On the present study, I/R group showed TBARS serum levels significantly higher than those of Sham group, demonstrating the experimental model was adequate in induction of testicular ischemic injury, promoting the oxidative pattern expected.

A parasympathetic neural response was identified as one of the effector mechanisms of ischemic conditioning techniques, reducing the lesion of non-perfusion by mechanism of vasospasm and contributing to the reestablishment of blood flow in the microcirculation of the organ submitted to I/R injury, which at the testicular level may be associated with an improvement of its physiology against oxidative damage[20 , 21] .

It is suggested that this mechanism is the activation of a neurohumoral pathway against the reperfusion injury of organs submitted to ischemia[22] . The addition of remote ischemic conditioning may induce the release of humoral factors, such as adenosine[23] , bradykinin[24] and opioids[25] which, under local innervation, would trigger activation of neural pathways to ensure testicular protection[15] . A recent research by Oliveira et al .[26] showed tramadol (an opioid substance) had a protective effect against renal I/R oxidative injury.

A study by Guimarães et al .[27] involving testicular ischemia in rats, also showed no statistical difference between the groups regarding plasma antioxidant capacity, suggesting that the torsion of the spermatic cord does not affect the systemic antioxidant system, at least under the conditions of the present research.
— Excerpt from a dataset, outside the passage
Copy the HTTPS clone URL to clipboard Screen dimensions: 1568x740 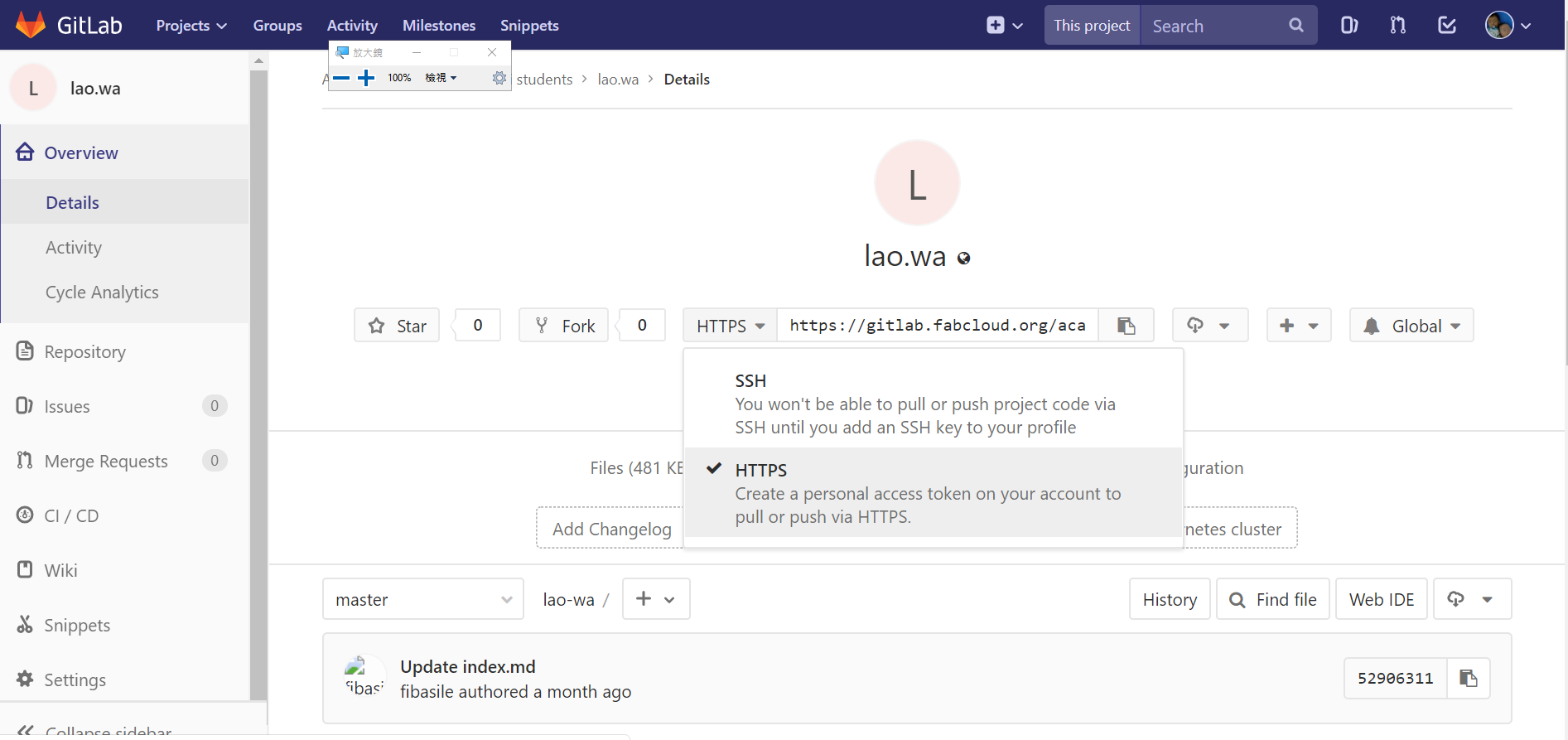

In addition, Costa et al .[8] observed in a previous study that the antioxidant capacity presented an increase of this capacity at 10 minutes, not being observed a significant increase in the time of 60 minutes, which would explain such result.

Furthermore, high mortality was observed in the animals in which NAC was used. Five animals died in the NAC group and in previous studies it has been observed that such substance promotes a decrease in prothrombin time, anaphylactic reactions and deaths[21] . Besides that, Oliveira et al .[22] demonstrated that, for the myocardium, NAC actually significantly inhibits the protective effects of ischemic conditions and could explain the difference found in TBARS levels between the conditioning group and those who were treated with NAC.

Further studies are necessary to evaluate the effects of perconditioning on reducing I/R injury, exploring neuro-humoral pathways.

Conclusion

The perconditioning method was successful in reducing lipid peroxidation; however, NAC alone or combined to ischemic perconditioning was not effective to reduce the effects of oxidative stress.